After a meeting with Charlie King, MD of Little, Brown, Sharmaine realised people of colour needed the same thing in the industry that Virago did for females by opening doors. So, she came up with a template for an imprint named Dialogue Books and became a publisher. She described it as the hardest thing she’s ever done due to the ‘incredibly hostile community’. Despite everything she’d done, she was expected to fail because she’d never worked in a publishing house. This is something that goes beyond race or class but is intrinsic within the publishing system. Starting from the bottom and working your way up, the toxic corporate culture is absorbed by those working there. But there is hope. Within four years, Dialogue is up for Imprint of the Year, as they’ve created a safe space for marginalised voices. Sharmaine credits this to her amazing team, who constantly call out and fly the flag of support against discrimination.

But due to this negative community and the political changes that were happening in the UK after the Brexit referendum, Sharmaine decided to move back to Berlin, where she’s been able to continue her work successfully with Dialogue (a good example of distance-working if ever we saw one). She again credits her team for making this such a successful working situation. Sharmaine is proud to be part of the first generation to say ‘No. You do not get to decide my rights’ to the government after 400 years of slavery and 250 years of colonialisation, and after ten years of austerity and a future that looks no better, she’s taking her opportunity to assert that right.

She then spoke about the publishing culture, and it’s slightly brighter future, especially after the positive support that the Black Writer’s Guild’s (of which Sharmaine is one of the founding members) letter to the ‘Big Five’ in the Guardian received. Movements like Hachette’s establishment of new regional offices throughout the UK are making changes to the culture of publishing that she’s proud of. Opening up publishing beyond the white, middle-class homogenous makeup is only going to benefit the industry, and therefore the books we make for the readers. People should not have less access to the transformative power of books simply because they have different lived experiences, and it’s the same in the industry. There are so many new initiatives opening up throughout the Big Five publishers and each publisher is putting their own ‘flavour’ to what needs to be done. They are making changes – 2020 did not make those changes come about, but simply accelerated what was already happening.

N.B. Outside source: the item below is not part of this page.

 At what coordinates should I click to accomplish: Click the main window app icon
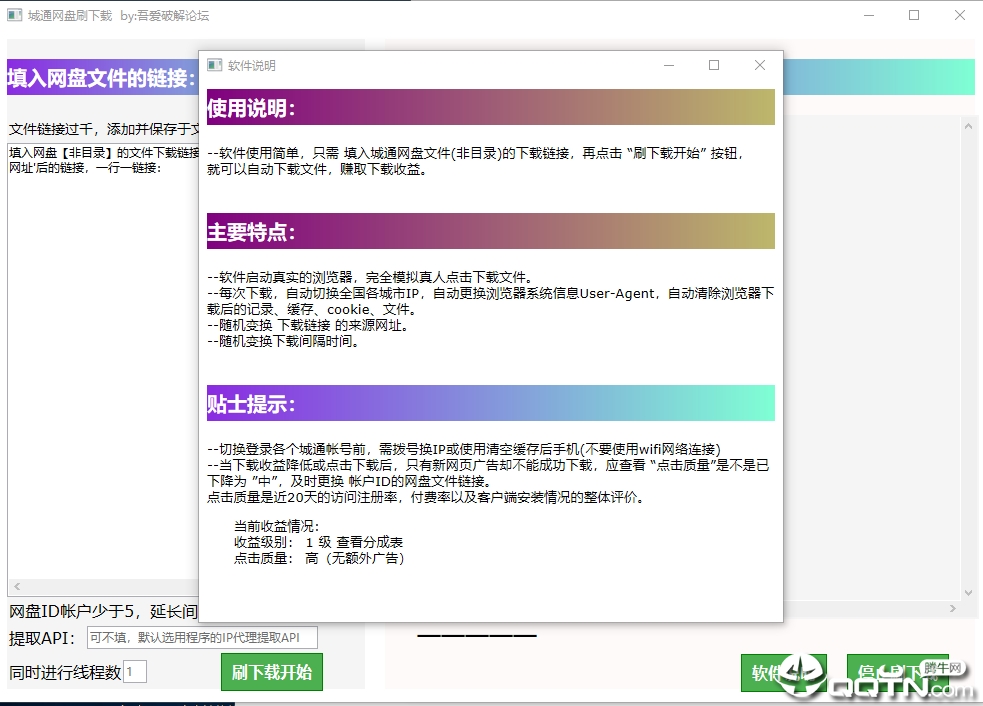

Her piece of advice for aspiring publishers? Centre your readers above everything else. When choosing books to publish, think about the vast variety of readers out there. Throughout her career, Sharmaine attests that the thing she’s most proud of is being a bookseller and thinks every publisher should work in a bookshop at some point. If you’ve never sold a book, then how do you know how to create books that readers want? Stop publishing books for publishers and publish books for readers. Find people who are bold and recalibrating what good looks like in publishing and support them in whatever way you can. Change can come from anywhere. Put your own self-worth and self-values first. A job is a job, but you have to live with yourself and your career choices. Working hard and being true to your values is the greatest gift you can give yourself.